What's worse, if the accident was your fault, or you must otherwise tap your own insurance (e.g., it was caused by an uninsured driver), you would only receive that $4,500 minus your deductible. Good luck finding a comparable car for that amount.

Other big losers when a car is totaled are people still paying off their auto loan. Since the lender technically owns the car, they'll get first crack at any insurance payment; and you'll still be responsible for paying off the loan balance.

As a preventative measure, you may want to purchase gap (guaranteed auto protection) insurance if you owe more than the car's retail value -- or if you rolled past debt into the new car loan balance. Gap insurance will pay the outstanding loan balance if your car is totaled or stolen. Most insurers will let you add gap insurance at any time.

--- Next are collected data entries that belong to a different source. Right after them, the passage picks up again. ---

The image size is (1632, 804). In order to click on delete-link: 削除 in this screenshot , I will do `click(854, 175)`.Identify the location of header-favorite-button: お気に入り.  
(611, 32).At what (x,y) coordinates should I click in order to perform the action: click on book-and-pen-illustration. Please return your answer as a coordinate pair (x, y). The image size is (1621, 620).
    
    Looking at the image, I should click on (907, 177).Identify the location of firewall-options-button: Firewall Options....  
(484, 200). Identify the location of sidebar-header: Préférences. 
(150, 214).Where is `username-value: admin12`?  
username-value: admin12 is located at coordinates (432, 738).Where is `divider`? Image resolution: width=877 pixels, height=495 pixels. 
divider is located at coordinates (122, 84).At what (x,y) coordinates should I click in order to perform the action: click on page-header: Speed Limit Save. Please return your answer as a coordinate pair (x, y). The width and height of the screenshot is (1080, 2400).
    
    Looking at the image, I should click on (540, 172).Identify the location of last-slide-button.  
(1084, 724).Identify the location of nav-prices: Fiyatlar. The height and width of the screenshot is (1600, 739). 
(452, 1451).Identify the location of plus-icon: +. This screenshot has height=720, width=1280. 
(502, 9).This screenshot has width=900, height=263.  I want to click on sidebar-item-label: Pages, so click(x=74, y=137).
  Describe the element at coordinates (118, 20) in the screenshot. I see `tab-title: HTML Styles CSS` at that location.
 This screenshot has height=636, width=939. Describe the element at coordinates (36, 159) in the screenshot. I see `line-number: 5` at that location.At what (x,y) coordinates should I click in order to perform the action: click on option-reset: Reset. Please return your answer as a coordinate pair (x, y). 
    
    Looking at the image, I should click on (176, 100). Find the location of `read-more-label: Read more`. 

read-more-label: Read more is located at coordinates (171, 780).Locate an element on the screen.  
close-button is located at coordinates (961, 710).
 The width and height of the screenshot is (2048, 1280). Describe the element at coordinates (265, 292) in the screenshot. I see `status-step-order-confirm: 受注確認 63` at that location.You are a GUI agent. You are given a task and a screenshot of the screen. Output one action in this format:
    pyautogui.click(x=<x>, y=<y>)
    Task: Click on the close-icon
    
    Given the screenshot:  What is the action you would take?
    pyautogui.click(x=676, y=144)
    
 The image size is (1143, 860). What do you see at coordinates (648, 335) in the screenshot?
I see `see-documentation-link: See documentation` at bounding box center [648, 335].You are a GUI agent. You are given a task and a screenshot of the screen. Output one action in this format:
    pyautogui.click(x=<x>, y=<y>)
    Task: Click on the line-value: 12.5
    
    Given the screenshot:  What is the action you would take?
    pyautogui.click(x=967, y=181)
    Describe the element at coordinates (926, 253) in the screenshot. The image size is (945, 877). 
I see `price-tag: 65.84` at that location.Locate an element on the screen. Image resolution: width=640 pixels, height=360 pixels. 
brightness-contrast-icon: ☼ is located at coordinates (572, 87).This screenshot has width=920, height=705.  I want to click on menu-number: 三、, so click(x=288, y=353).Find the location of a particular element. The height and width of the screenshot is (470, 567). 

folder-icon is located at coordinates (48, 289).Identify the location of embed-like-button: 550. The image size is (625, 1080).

Here are a few additional points you should know about when and why a car is declared totaled, and precautions you can take ahead of time to lessen the impact:

  • Make sure the insurance appraisal includes the value of all extra features and aftermarket accessories, like heated seats, custom wheels or an upgraded audio system.
  • Be prepared to show documentation of any major repairs or upgrades you made that might boost the car's value -- say you recently replaced the engine or bought new tires.
  • Do your own research. Use independent pricing sites like Kelly Blue Book, Edmunds or NADAguides.com to determine your car's worth, factoring in its mileage, added features and overall condition before the accident.
  • If your estimate is far off from the proposed settlement amount, ask whether your policy includes the right to hire your own appraiser for a second opinion. Most states have a procedure for settling such disputes. Understand, however, that no matter the arbitration outcome, you'll still have to pay your appraiser, and likely, a portion of arbitration costs.
  • Make sure the insurer's totaled car value includes estimated sales tax to replace the car, as well as registration and title costs, since you wouldn't have incurred these costs if you didn't need to replace the car.
Some people decide they want to keep their totaled car, whether because they can live with the damage, it has sentimental value or they simply can't afford a replacement vehicle. Before you pursue that option, make sure you understand the potential downsides and how your state's
regulates totaled cars:
  • You may be allowed to keep the car and repair it yourself, but the insurer will deduct from its payment the salvage amount it could have gotten, plus your deductible if the accident was your fault.
  • Know the full extent of damages and what they'll cost to repair. Your mechanic brother-in-law may cut you a great deal, but if he uncovers hidden problems, you'll be stuck. (That's why insurance companies are so cautious.)
  • You'll have to get a "rebuilt title" from the DMV certifying that the car is roadworthy. Always check first because some states don't allow rebuilt titles.
  • It may be difficult to resell your rebuilt car, since many people won't risk buying a car that's been in a major accident. Plus, some insurance companies won't insure them or offer only limited coverage.
  • Factor in replacement rental car costs, if needed, while the vehicle is being repaired.

Let's hope your car is never totaled, but it pays to know in advance what to do if it is.

This article is intended to provide general information and should not be considered legal, tax or financial advice. It's always a good idea to consult a legal, tax or financial advisor for specific information on how certain laws apply to you and about your individual financial situation.